Three Under-Appreciated Issues in a Practice Purchase Transaction
When purchasing a practice, there is a veritable cornucopia of things to do. Based on the sheer number of tasks to complete to get ready to close, it is easy to overlook any number of potential risks and issues, not realizing the problem until you find closing is delayed or there is a post-closing problem with the numbers. This blog presents a very brief introduction to three of these items, because these are three deal subjects most likely to cause delays or problems down the road.
Credentialing. Like any other business, healthcare providers want to get paid for services rendered. As such, start the credentialing process early in the purchase process: as soon as the ink is dry on the letter of intent, start the process. Different networks have different requirements, and some are easier to deal with and have a quicker process. How relevant the credentialing process is to you depends on the nature of the business you plan to operate. But almost all service providers will need one degree of credentialing or another. And if you can’t bill networks for services provided once you have the practice, that can pose a major risk to the cash flow. So start early to avoid delays to closing.
Accounts Receivable. Unless a buyer can get AR on overwhelmingly friendly terms (e.g. a drastically reduced % of current book value), it is typically wiser to leave the existing AR of the practice with the seller. While money that is owed to the practice for services already rendered can seem like an easy bump to the cash flow, taking on the seller’s AR brings with it any number of problems. One of the most common is any issues with the bookkeeping of the seller prior to closing; in my experience, the leading driver of disputes between the parties after closing is inaccuracies in the numbers and the buyer not getting what is promised. Generally speaking, it’s best to let the Seller continue to collect its AR, particularly as the deal structure typically includes a collection fee that the buyer can charge the seller for collecting outstanding AR.
Patient Credits. Perhaps the most misunderstood budget line item, patient credits represent money owed by a practice to a patient, typically resulting from an overpayment. Sellers will usually want the buyer to take on responsibility for patient credits after closing. That way the seller can walk away clean and not have to worry about completing this ongoing responsibility. And that is what patient credits are: a responsibility, as the practice is under an ongoing duty to reimburse the patients the balances on their accounts. Failure to do so can create major issues for the patient. As a general rule, the buyer should push the seller to reimburse all patient credits by closing. This means cutting a check, even though this can be a major inconvenience to the seller. This should be accompanied by appropriate risk allocation and indemnification terms in the purchase agreement.
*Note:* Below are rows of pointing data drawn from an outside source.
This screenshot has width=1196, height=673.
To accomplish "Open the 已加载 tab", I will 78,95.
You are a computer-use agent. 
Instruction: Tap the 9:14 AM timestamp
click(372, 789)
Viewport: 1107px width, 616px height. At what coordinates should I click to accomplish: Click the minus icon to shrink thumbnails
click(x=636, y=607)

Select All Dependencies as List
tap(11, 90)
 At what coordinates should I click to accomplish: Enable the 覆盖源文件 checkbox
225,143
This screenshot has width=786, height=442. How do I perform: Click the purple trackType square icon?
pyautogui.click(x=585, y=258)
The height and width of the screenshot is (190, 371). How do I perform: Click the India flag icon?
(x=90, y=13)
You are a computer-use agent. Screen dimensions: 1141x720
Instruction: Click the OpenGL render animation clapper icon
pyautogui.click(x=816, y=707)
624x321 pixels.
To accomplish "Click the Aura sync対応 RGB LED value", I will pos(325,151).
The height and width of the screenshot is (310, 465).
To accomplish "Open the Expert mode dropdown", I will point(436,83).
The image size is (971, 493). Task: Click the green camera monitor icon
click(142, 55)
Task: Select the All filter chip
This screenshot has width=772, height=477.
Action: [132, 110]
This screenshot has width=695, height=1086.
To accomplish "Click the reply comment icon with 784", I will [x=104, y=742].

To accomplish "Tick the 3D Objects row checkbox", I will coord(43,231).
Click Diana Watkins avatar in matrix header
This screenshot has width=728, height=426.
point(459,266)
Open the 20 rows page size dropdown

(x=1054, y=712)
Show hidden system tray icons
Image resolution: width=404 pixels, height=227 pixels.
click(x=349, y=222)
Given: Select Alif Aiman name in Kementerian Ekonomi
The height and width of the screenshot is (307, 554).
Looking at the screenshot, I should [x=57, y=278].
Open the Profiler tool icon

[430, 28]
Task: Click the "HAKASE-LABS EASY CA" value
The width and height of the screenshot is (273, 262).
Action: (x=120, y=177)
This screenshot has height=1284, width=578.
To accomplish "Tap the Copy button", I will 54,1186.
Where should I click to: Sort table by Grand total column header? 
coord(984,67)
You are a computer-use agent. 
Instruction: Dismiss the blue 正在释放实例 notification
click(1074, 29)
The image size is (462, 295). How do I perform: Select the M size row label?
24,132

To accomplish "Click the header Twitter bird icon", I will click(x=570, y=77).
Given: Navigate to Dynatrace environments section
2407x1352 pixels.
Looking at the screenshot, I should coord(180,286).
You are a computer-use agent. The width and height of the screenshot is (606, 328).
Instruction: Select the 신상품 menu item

Terms, deals and relationships vary. And, of course, different purchase deals can accommodate alternatives to the above based on the pertinent terms and relationship between buyer and seller. But as a general rule, a buyer should avoid varying these approaches unless strongly incentivized to do so.
The information herein is not legal advice and does not create an attorney/client relationship. The information is in the form of legal education and is intended to provide general information about the matter. The above is not, nor is it intended to be, legal advice. Consult your attorney with questions.